I remember going to a music company and while I was sitting there I saw Panchamda. He saw me and hid from me -- because he had come there asking for work. That was the most painful moment of my life -- that one of the greatest composers, a living legend, was looking for work. This was just few years before his death.
He could twist tunes so well. He would pick up foreign tunes and make it his own tunes. If you remember Chura liya hai tumne jo dil ko [from the 1973 movie Yaadon Ki Baaraat], or even if he lifted from Abba, he would turn the antara [the chorus of the song] so well that it changed the whole tune. I think that is one thing that any composer can learn from R D Burman. Rather, you could say that is what I have learnt from him.

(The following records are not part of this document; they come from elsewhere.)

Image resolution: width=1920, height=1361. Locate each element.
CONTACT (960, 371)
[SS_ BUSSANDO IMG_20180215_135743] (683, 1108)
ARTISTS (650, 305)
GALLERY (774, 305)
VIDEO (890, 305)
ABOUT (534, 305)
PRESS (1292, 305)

If you have to learn anything from Panchamda, it would be his sense of melody and versatility. The fact that he loved his work and could produce an inexhaustible range of melodies. And the fact that in spite of doing so many different films at the same time, he came out with wonderful music and top scores all the time.
He was very sure of what he was doing. He was not confused. He knew exactly how the introduction would start and how the mukhda [intro] or the antara would be. One should learn this clarity from him.
We still feel his loss. We miss his music. If Ashaji is nominated for the Grammy today, you can imagine how far ahead Panchamda was in his work and his music. He put a stamp on the industry -- he is still there with us with his last score, 1942: A Love Story.
Even though he is physically not around you can't say he is gone as his music is still around.
I would like to thank god for sending R D Burman among us -- he was one of the most romantic music composers ever.